## Work to do
Show every line in the listing below that contains the word "Click".

[Pointing entries for documents and screenshots]
════════════════

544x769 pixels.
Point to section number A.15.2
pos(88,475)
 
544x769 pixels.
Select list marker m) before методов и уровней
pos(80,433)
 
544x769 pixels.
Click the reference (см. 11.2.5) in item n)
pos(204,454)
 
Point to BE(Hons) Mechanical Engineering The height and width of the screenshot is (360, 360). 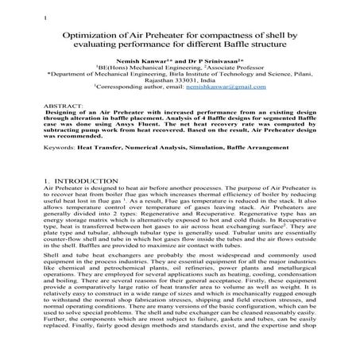point(145,68)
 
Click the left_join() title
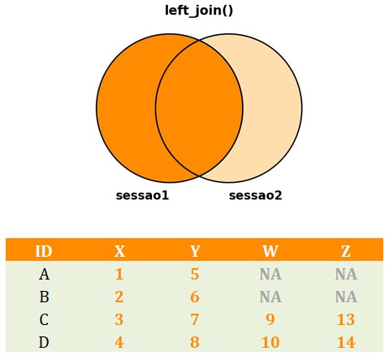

════════════════

## Task solution
Click the reference (см. 11.2.5) in item n)
Click the left_join() title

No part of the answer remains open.